Tactics and Stretegies

During my session earlier this week, my therapist explained a little bit to me about tactics and strategies. In the military, there is an overall strategy - the big picture, and there are specific tactics that are intended to lead to the big strategy. Sometimes the tactics contradict the strategy...but they still work.

This is the metaphor that he used when I spoke of my turmoil of feelings and the  contradictions that I sometimes see in my actions. This has troubled me...in fact, has brought much pain and anxiety.

The strategy is to end this marriage as peacefully as possible, while protecting the children from as much upheaval as possible. "It's going to be war", he has already told me.
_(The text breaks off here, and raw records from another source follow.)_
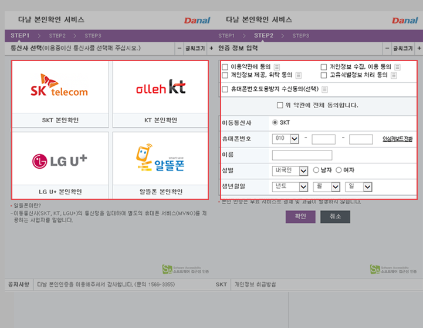Click the 안심키보드 전환 link
Viewport: 423px width, 328px height.
pos(397,139)
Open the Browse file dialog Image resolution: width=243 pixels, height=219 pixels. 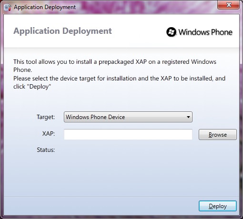pyautogui.click(x=218, y=135)
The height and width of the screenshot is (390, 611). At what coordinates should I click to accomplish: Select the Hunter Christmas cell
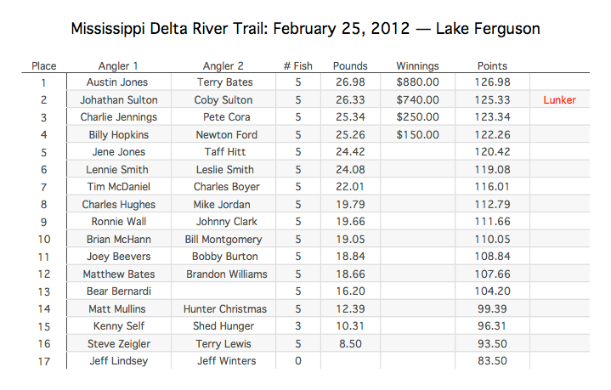point(223,309)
The tactics, therefore, have become actions that contradict my true feeling and intentions...it sickens me.

I must point out that using the term "tactic" connotes that my actions are planned out and purposeful. That is not entirely true. Specifically, what troubles me is my response to my husband's attempts at affection and overt sexual advances.
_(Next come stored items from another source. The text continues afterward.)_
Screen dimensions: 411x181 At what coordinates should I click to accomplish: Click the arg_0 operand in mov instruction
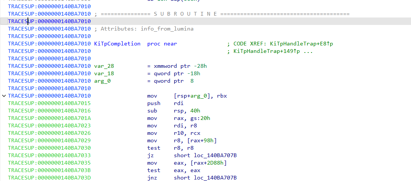199,96
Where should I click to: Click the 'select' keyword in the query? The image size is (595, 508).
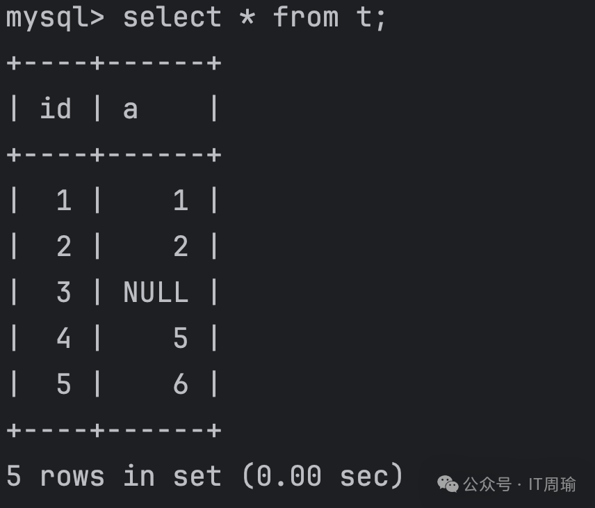(x=172, y=17)
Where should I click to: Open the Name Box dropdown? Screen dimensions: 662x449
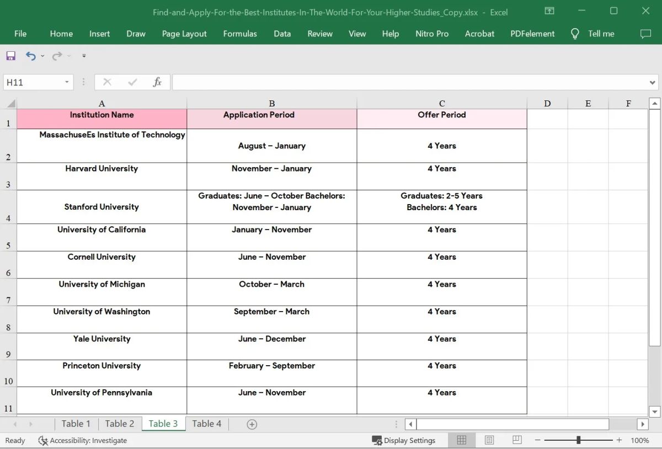(66, 82)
To be perfectly clear, I have not been sexually involved with my husband since the night last September when he forced his way on me. I have, however, acquiesced at times to pop kisses and hugs...against my will, but at times to keep the peace and at others to simply get him off my back.

This is where the tactics come into play. It was last October when I decided that I could no longer be married to my husband, but I was counseled by my attorney to wait until after Christmas before proceeding, for the children's sake. After Christmas came birthdays, Easter, an overnight out of state field trip and, of course, piano and dance recitals...all events that I could not bear to ruin for my children.

Although I have been very direct with my husband in expressing to him that I will never again lie in a bed with him and that I will never again feel the same way about him as I used to, he has continued to pursue me sexually in many different forms. Consequently, I have found myself in situations where I have said yes to a hug or a kiss, because his persistence has worn me down or perhaps to avoid a fight or a cold environment surrounding one of the above mentioned events...tactics to help me arrive at the final outcome without putting the kids through a dragged out war.

I find all of this sickening, revolting and nauseating...the same way that I feel every time his lips meet mine or I struggle out of his confining arms. If it is difficult to make sense of this post, it is because I myself am having a difficult time making sense of this entire situation. Once again, I have used my writing to try to work through turbulent emotions and a chaotic life.

...I am still working at it.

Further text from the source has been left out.